--- Aim ---
Reproduce every one of the rows below word for word, leaving out the pictures.

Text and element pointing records
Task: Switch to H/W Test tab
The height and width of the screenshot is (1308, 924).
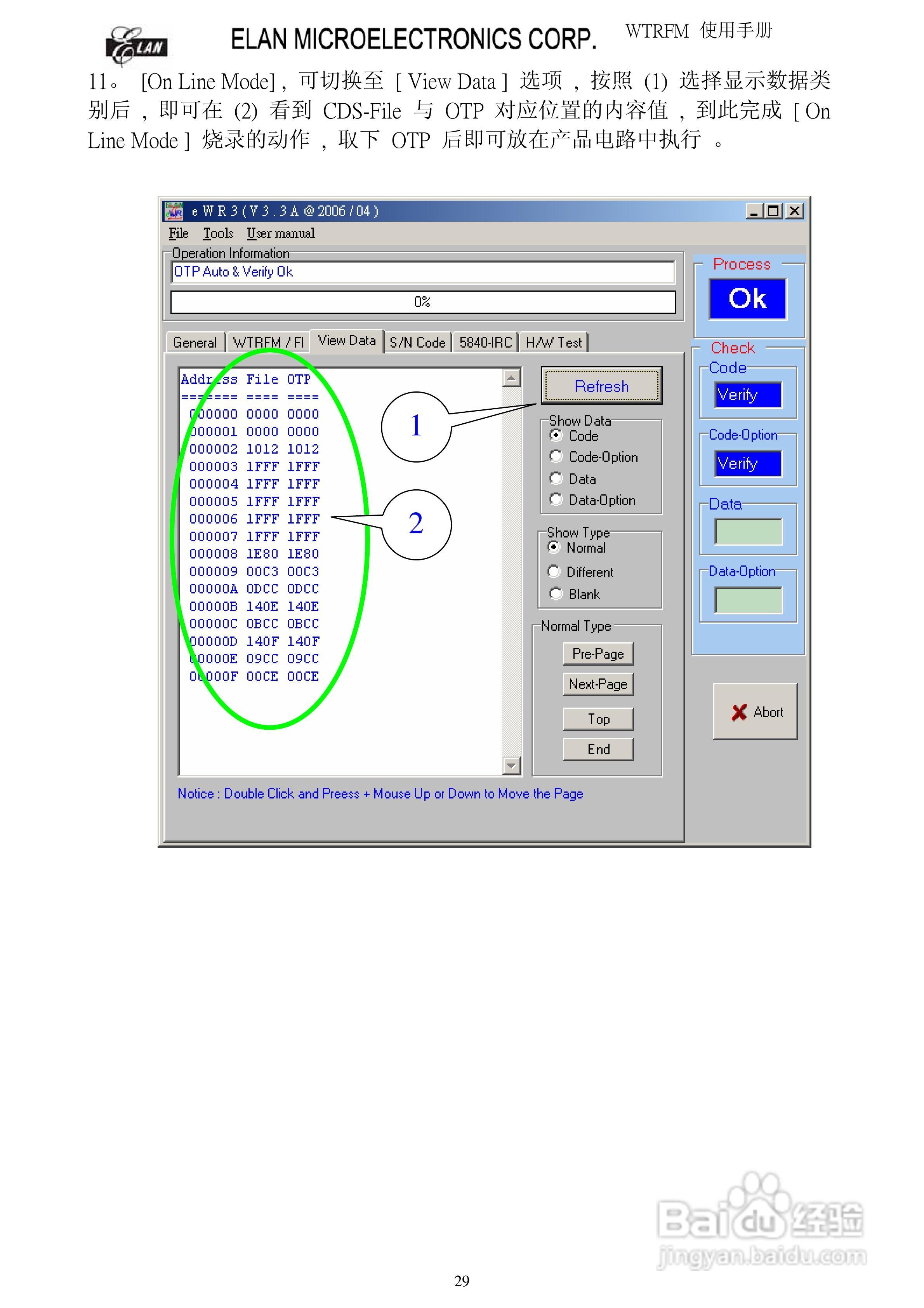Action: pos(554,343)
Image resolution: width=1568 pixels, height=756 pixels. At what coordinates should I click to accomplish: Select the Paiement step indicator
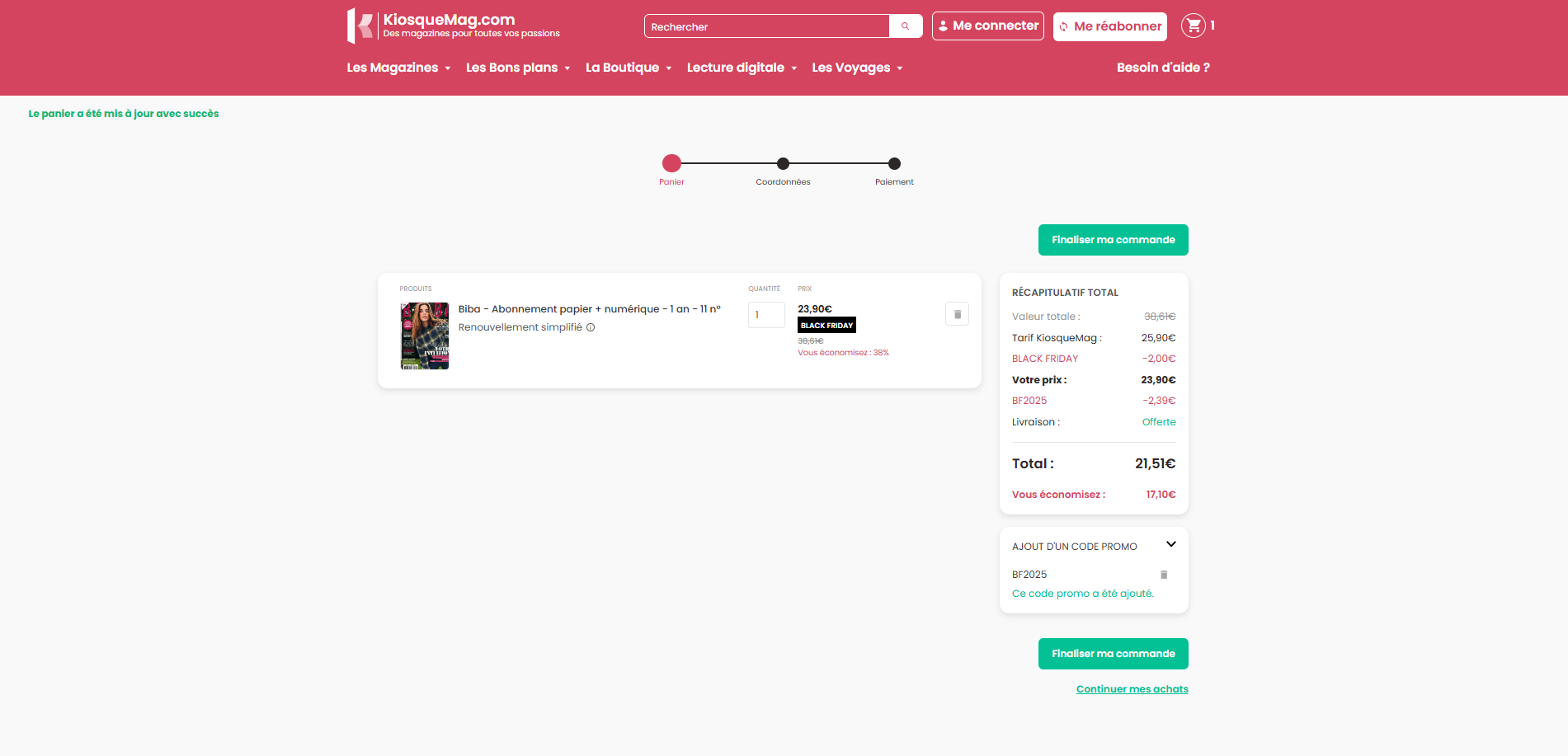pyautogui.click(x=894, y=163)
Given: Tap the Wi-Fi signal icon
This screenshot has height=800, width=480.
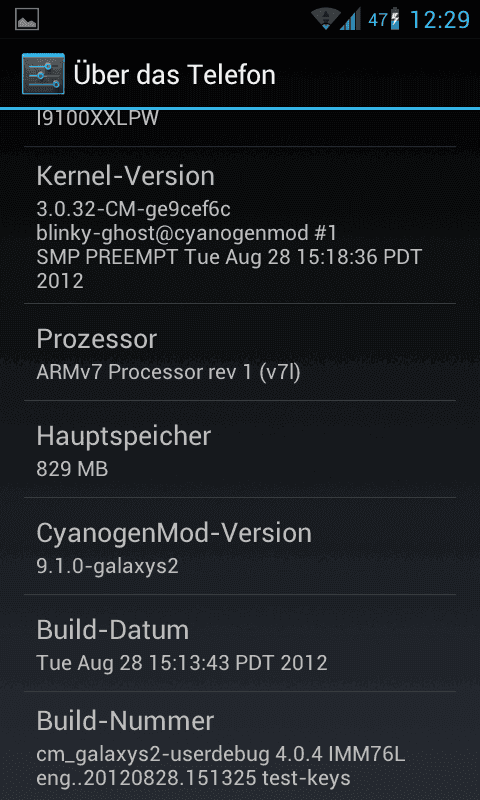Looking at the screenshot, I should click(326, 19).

--- Written solution ---
Task: Switch to H/W Test tab
The height and width of the screenshot is (1308, 924).
Action: pos(554,343)
Image resolution: width=1568 pixels, height=756 pixels. At what coordinates should I click to accomplish: Select the Paiement step indicator
pyautogui.click(x=894, y=163)
Given: Tap the Wi-Fi signal icon
This screenshot has height=800, width=480.
Looking at the screenshot, I should click(326, 19).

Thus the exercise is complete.